During her time in Southeast Asia people literally walked for days to see United States Navy Captain Patricia Pepper. Lucky for the legs of those who attended Wednesday’s Veterans Day dinner, the Captain was kind enough to come to them.
Legion Commander Jim Finnes introduced Captain Peterson as the keynote speaker to over 160 veterans, friends and family during the dinner held last week in the upstairs of the Granite Falls Legion.
Finnes spoke of a long history with the Hazel Run native, and in his matter of fact manner recalled his first meeting with Captain during a 4-H event, when Pepper had still been just a girl and the daughter of Phillip and Lorraine Vold. The Legion Commander did not go into detail, but with prideful acknowledgement noted how far the Captain had come since her days of rearing sheep, her graduation from Clarkfield High School in 1982 and even her graduation from Medical School at the University of Duluth a few years after that... Yes, you’d be referring to her as Dr. Pepper if were not for the overriding title of Captain.
USNS Mercy
With the aid of slides, Capt. Pepper informed the audience of a May through September 2006 humanitarian effort in which U.S. military and medical crew island-hopped to third world countries in the Philippines, Bangladesh, Indonesia and East Timor while aboard what can only be described as a floating hospital.

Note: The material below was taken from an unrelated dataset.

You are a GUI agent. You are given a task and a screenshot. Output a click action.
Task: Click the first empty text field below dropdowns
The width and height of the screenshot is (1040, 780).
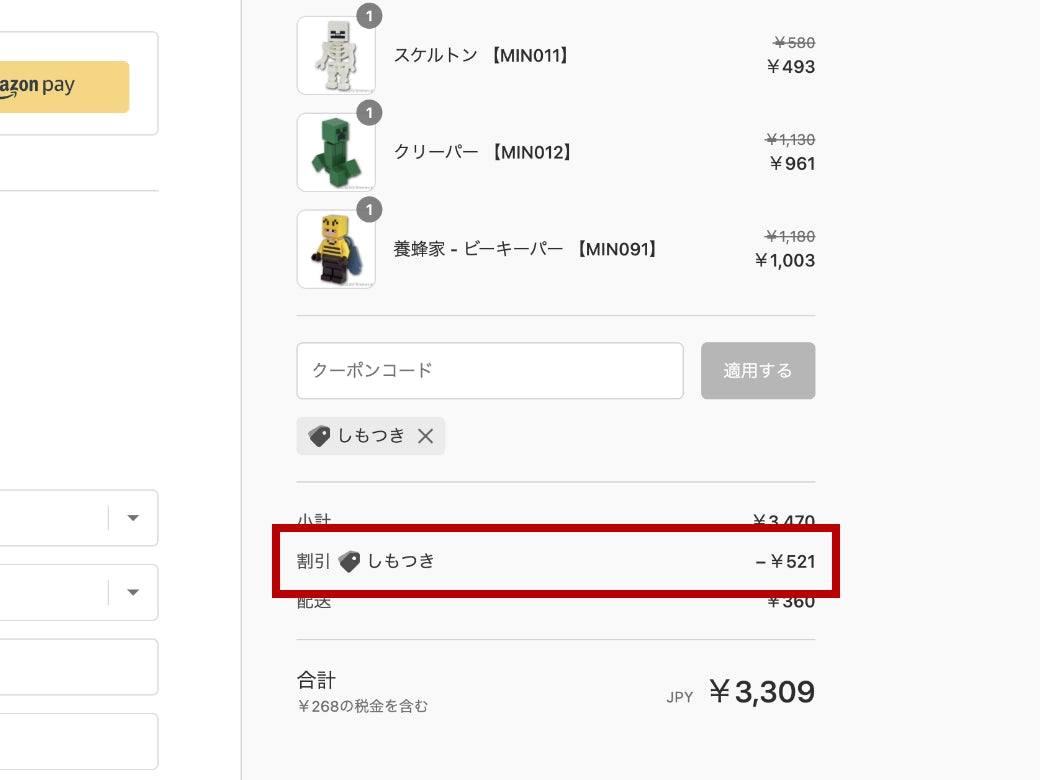(78, 667)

Named for the virtue of compassion, the USNS Mercy is the third largest ship in U.S. Navy and the leader of its class of hospital ships. At nearly 70,000 tons, and an 894 foot stone’s throw from bow to stern, the converted oil tanker is able to provide for: close to 1,500 military staff and crew, 12 fully equipped operating rooms, a 1,000-bed hospital facility, digital radiological services, a medical laboratory, a pharmacy, an optometry lab, a CAT-scan and two oxygen producing plants.

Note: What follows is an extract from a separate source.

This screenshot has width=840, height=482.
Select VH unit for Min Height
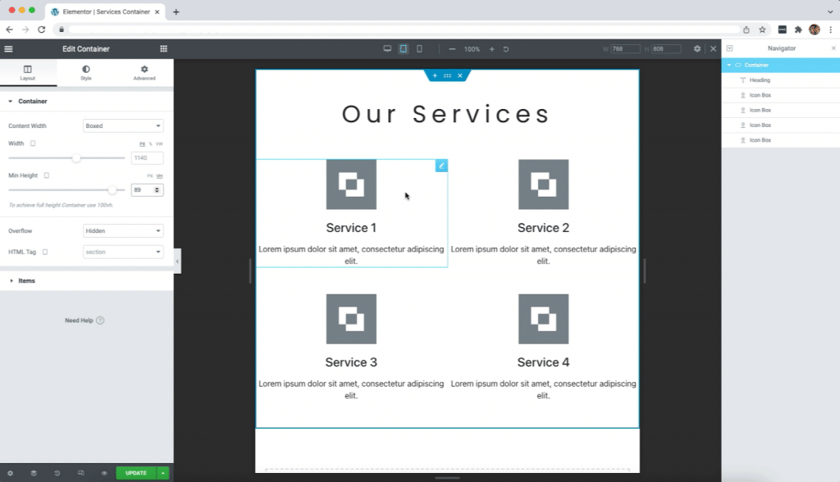159,175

“Almost everything you could ask for in a hospital,” said Pepper.
Waving the flag
While the primary mission of the Mercy is to support military personnel during conflicts; secondarily, the ship provides mobile surgical hospital service for in disaster or humanitarian relief and like situations.
The Captain said that the five month mission of which she was apart, held a twofold purpose. While providing medical care was the ostensible motive, she noted that the crew was also present to ‘wave the flag,’ and promote positive public relations in a region of particular significance because of its vast Muslim affiliation.

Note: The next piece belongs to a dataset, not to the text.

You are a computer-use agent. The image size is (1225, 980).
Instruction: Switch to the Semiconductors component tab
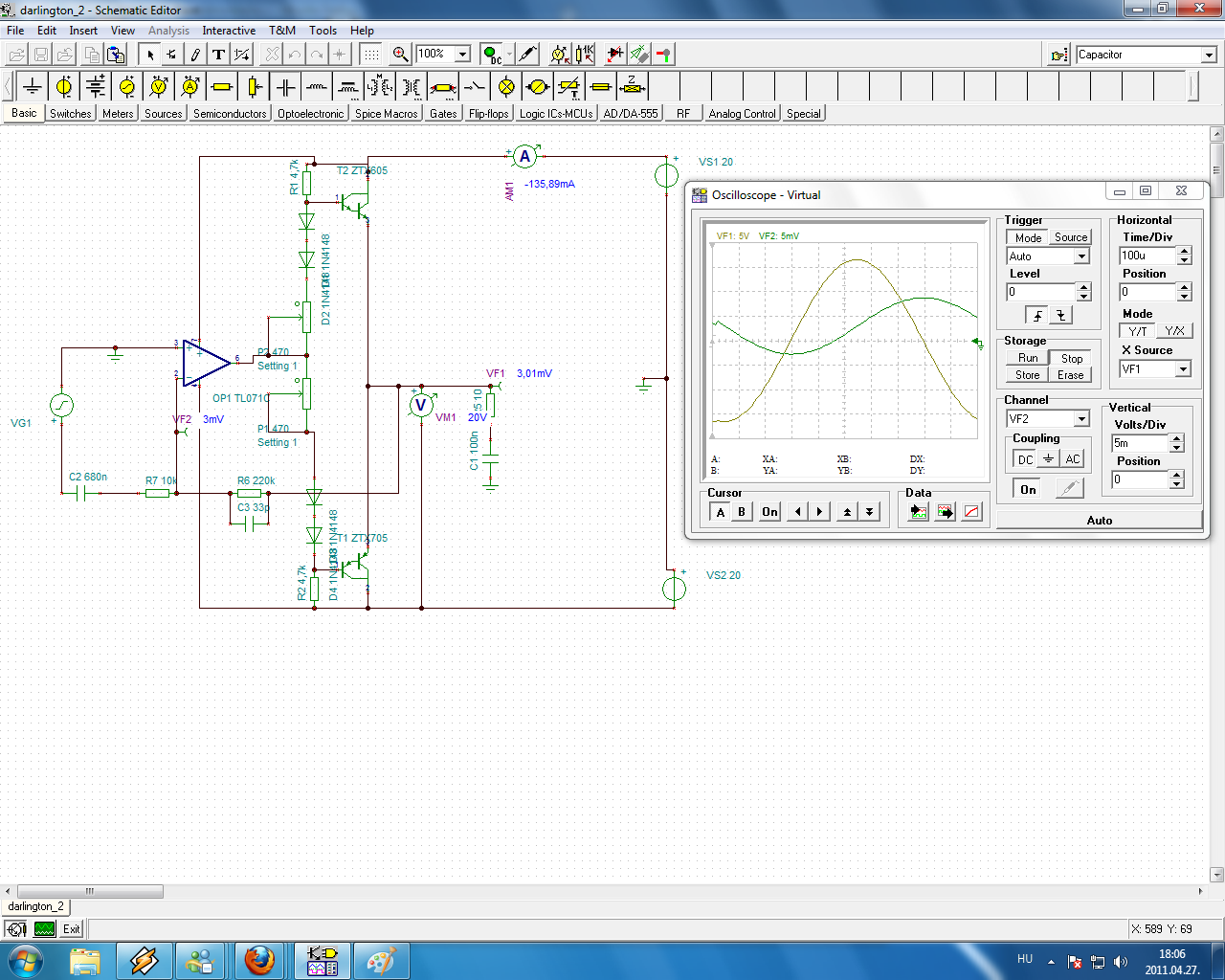(230, 114)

According to a Congressional Research Service report, since 2001, the U.S. has been “concerned” with radical Islamic groups within Southeast Asia known to have ties with the Al Qaeda network. The U.S. presence under benevolent terms has the obvious potential of dissuading individuals from joining with extremist.
“I think the humanitarian things we do are extremely important to fight the enemy in this day and age,” said Pepper.